Action item » Print out every entry, keeping each line identical to the original.

━━━ Data provided

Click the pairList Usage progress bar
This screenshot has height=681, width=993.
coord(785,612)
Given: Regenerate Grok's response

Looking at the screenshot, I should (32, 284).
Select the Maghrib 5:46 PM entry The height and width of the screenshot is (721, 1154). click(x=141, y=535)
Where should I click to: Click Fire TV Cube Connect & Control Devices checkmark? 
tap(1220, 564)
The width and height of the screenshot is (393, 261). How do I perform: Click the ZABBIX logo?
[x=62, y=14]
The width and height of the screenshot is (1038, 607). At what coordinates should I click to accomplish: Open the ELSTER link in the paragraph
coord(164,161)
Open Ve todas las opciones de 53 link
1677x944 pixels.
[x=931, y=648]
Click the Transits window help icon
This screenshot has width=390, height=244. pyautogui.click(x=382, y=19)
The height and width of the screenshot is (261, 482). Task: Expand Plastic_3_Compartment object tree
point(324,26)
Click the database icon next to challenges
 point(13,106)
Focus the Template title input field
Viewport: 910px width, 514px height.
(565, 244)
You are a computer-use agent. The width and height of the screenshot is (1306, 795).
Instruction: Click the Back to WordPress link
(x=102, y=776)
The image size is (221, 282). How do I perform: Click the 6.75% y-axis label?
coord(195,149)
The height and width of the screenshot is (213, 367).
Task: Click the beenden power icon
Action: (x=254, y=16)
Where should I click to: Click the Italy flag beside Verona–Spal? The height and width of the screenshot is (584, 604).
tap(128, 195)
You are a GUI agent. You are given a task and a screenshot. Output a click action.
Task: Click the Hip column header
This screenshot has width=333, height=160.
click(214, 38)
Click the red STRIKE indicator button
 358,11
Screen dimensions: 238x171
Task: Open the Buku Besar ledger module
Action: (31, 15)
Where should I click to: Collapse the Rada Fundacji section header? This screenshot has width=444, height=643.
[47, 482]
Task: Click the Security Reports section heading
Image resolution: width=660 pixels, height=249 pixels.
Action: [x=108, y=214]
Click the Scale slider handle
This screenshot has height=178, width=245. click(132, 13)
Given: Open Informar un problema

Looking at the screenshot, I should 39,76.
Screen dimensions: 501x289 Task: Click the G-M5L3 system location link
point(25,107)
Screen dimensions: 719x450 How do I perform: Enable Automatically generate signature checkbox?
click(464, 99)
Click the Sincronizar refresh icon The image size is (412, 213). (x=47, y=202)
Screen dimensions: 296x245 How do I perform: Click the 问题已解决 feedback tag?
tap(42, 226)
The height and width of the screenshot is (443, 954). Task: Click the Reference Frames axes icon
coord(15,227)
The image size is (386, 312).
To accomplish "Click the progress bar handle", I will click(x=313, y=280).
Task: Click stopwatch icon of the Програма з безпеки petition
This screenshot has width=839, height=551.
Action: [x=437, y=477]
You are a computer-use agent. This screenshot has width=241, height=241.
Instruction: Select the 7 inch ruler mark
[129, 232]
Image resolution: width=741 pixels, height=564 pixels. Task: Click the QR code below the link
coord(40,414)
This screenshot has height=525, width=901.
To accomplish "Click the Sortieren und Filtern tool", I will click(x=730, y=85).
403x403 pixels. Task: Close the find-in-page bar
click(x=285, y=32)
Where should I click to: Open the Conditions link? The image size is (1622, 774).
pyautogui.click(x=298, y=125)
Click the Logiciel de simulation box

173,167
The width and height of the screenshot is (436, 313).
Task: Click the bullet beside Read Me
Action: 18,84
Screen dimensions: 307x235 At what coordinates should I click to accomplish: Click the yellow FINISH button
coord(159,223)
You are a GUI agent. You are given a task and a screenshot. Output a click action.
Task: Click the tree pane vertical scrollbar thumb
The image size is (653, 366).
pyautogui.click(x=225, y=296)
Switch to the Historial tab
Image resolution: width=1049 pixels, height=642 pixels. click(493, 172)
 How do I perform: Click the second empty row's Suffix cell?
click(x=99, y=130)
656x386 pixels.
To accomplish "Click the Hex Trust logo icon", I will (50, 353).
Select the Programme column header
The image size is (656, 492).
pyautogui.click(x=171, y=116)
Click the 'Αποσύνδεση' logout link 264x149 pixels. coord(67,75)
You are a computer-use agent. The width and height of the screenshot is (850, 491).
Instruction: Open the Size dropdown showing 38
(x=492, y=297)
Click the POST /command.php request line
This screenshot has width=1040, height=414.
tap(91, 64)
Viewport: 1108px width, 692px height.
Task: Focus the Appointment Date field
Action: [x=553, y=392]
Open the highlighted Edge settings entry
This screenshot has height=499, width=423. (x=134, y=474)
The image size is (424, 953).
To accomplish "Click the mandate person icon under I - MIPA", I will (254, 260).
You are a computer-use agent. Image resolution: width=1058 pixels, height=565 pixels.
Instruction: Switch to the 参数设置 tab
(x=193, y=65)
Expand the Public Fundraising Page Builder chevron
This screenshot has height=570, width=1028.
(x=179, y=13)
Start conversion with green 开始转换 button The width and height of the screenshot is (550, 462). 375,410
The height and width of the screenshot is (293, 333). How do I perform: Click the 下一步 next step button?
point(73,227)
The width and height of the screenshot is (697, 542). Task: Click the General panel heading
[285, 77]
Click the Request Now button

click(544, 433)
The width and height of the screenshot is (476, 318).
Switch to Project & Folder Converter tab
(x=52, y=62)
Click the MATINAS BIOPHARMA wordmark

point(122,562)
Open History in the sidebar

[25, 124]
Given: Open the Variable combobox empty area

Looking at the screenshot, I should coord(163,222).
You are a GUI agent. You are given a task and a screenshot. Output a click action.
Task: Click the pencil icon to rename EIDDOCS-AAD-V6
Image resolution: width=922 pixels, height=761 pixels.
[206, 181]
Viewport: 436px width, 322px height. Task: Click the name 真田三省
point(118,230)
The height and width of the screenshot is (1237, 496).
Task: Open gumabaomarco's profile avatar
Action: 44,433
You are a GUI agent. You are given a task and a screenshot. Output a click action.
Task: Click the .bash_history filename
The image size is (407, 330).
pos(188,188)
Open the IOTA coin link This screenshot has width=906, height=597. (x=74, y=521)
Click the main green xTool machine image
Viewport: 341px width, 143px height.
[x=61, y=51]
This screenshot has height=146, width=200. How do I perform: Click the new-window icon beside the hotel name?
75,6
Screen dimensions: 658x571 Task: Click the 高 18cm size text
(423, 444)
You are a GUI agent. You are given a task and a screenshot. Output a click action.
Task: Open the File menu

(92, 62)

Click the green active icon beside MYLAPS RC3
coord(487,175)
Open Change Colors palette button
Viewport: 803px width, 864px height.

━━━━━━

Finished exercise »
Click the pairList Usage progress bar
This screenshot has height=681, width=993.
coord(785,612)
Given: Regenerate Grok's response

Looking at the screenshot, I should (32, 284).
Select the Maghrib 5:46 PM entry The height and width of the screenshot is (721, 1154). click(x=141, y=535)
Where should I click to: Click Fire TV Cube Connect & Control Devices checkmark? 
tap(1220, 564)
The width and height of the screenshot is (393, 261). How do I perform: Click the ZABBIX logo?
[x=62, y=14]
The width and height of the screenshot is (1038, 607). At what coordinates should I click to accomplish: Open the ELSTER link in the paragraph
coord(164,161)
Open Ve todas las opciones de 53 link
1677x944 pixels.
[x=931, y=648]
Click the Transits window help icon
This screenshot has width=390, height=244. pyautogui.click(x=382, y=19)
The height and width of the screenshot is (261, 482). Task: Expand Plastic_3_Compartment object tree
point(324,26)
Click the database icon next to challenges
 point(13,106)
Focus the Template title input field
Viewport: 910px width, 514px height.
(565, 244)
You are a computer-use agent. The width and height of the screenshot is (1306, 795).
Instruction: Click the Back to WordPress link
(x=102, y=776)
The image size is (221, 282). How do I perform: Click the 6.75% y-axis label?
coord(195,149)
The height and width of the screenshot is (213, 367).
Task: Click the beenden power icon
Action: (x=254, y=16)
Where should I click to: Click the Italy flag beside Verona–Spal? The height and width of the screenshot is (584, 604).
tap(128, 195)
You are a GUI agent. You are given a task and a screenshot. Output a click action.
Task: Click the Hip column header
This screenshot has width=333, height=160.
click(214, 38)
Click the red STRIKE indicator button
 358,11
Screen dimensions: 238x171
Task: Open the Buku Besar ledger module
Action: (31, 15)
Where should I click to: Collapse the Rada Fundacji section header? This screenshot has width=444, height=643.
[47, 482]
Task: Click the Security Reports section heading
Image resolution: width=660 pixels, height=249 pixels.
Action: [x=108, y=214]
Click the Scale slider handle
This screenshot has height=178, width=245. click(132, 13)
Given: Open Informar un problema

Looking at the screenshot, I should 39,76.
Screen dimensions: 501x289 Task: Click the G-M5L3 system location link
point(25,107)
Screen dimensions: 719x450 How do I perform: Enable Automatically generate signature checkbox?
click(464, 99)
Click the Sincronizar refresh icon The image size is (412, 213). (x=47, y=202)
Screen dimensions: 296x245 How do I perform: Click the 问题已解决 feedback tag?
tap(42, 226)
The height and width of the screenshot is (443, 954). Task: Click the Reference Frames axes icon
coord(15,227)
The image size is (386, 312).
To accomplish "Click the progress bar handle", I will click(x=313, y=280).
Task: Click stopwatch icon of the Програма з безпеки petition
This screenshot has width=839, height=551.
Action: [x=437, y=477]
You are a computer-use agent. This screenshot has width=241, height=241.
Instruction: Select the 7 inch ruler mark
[129, 232]
Image resolution: width=741 pixels, height=564 pixels. Task: Click the QR code below the link
coord(40,414)
This screenshot has height=525, width=901.
To accomplish "Click the Sortieren und Filtern tool", I will click(x=730, y=85).
403x403 pixels. Task: Close the find-in-page bar
click(x=285, y=32)
Where should I click to: Open the Conditions link? The image size is (1622, 774).
pyautogui.click(x=298, y=125)
Click the Logiciel de simulation box

173,167
The width and height of the screenshot is (436, 313).
Task: Click the bullet beside Read Me
Action: 18,84
Screen dimensions: 307x235 At what coordinates should I click to accomplish: Click the yellow FINISH button
coord(159,223)
You are a GUI agent. You are given a task and a screenshot. Output a click action.
Task: Click the tree pane vertical scrollbar thumb
The image size is (653, 366).
pyautogui.click(x=225, y=296)
Switch to the Historial tab
Image resolution: width=1049 pixels, height=642 pixels. click(493, 172)
 How do I perform: Click the second empty row's Suffix cell?
click(x=99, y=130)
656x386 pixels.
To accomplish "Click the Hex Trust logo icon", I will (50, 353).
Select the Programme column header
The image size is (656, 492).
pyautogui.click(x=171, y=116)
Click the 'Αποσύνδεση' logout link 264x149 pixels. coord(67,75)
You are a computer-use agent. The width and height of the screenshot is (850, 491).
Instruction: Open the Size dropdown showing 38
(x=492, y=297)
Click the POST /command.php request line
This screenshot has width=1040, height=414.
tap(91, 64)
Viewport: 1108px width, 692px height.
Task: Focus the Appointment Date field
Action: [x=553, y=392]
Open the highlighted Edge settings entry
This screenshot has height=499, width=423. (x=134, y=474)
The image size is (424, 953).
To accomplish "Click the mandate person icon under I - MIPA", I will (254, 260).
You are a computer-use agent. Image resolution: width=1058 pixels, height=565 pixels.
Instruction: Switch to the 参数设置 tab
(x=193, y=65)
Expand the Public Fundraising Page Builder chevron
This screenshot has height=570, width=1028.
(x=179, y=13)
Start conversion with green 开始转换 button The width and height of the screenshot is (550, 462). 375,410
The height and width of the screenshot is (293, 333). How do I perform: Click the 下一步 next step button?
point(73,227)
The width and height of the screenshot is (697, 542). Task: Click the General panel heading
[285, 77]
Click the Request Now button

click(544, 433)
The width and height of the screenshot is (476, 318).
Switch to Project & Folder Converter tab
(x=52, y=62)
Click the MATINAS BIOPHARMA wordmark

point(122,562)
Open History in the sidebar

[25, 124]
Given: Open the Variable combobox empty area

Looking at the screenshot, I should coord(163,222).
You are a GUI agent. You are given a task and a screenshot. Output a click action.
Task: Click the pencil icon to rename EIDDOCS-AAD-V6
Image resolution: width=922 pixels, height=761 pixels.
[206, 181]
Viewport: 436px width, 322px height. Task: Click the name 真田三省
point(118,230)
The height and width of the screenshot is (1237, 496).
Task: Open gumabaomarco's profile avatar
Action: 44,433
You are a GUI agent. You are given a task and a screenshot. Output a click action.
Task: Click the .bash_history filename
The image size is (407, 330).
pos(188,188)
Open the IOTA coin link This screenshot has width=906, height=597. (x=74, y=521)
Click the main green xTool machine image
Viewport: 341px width, 143px height.
[x=61, y=51]
This screenshot has height=146, width=200. How do I perform: Click the new-window icon beside the hotel name?
75,6
Screen dimensions: 658x571 Task: Click the 高 18cm size text
(423, 444)
You are a GUI agent. You are given a task and a screenshot. Output a click action.
Task: Open the File menu

(92, 62)

Click the green active icon beside MYLAPS RC3
coord(487,175)
Open Change Colors palette button
Viewport: 803px width, 864px height.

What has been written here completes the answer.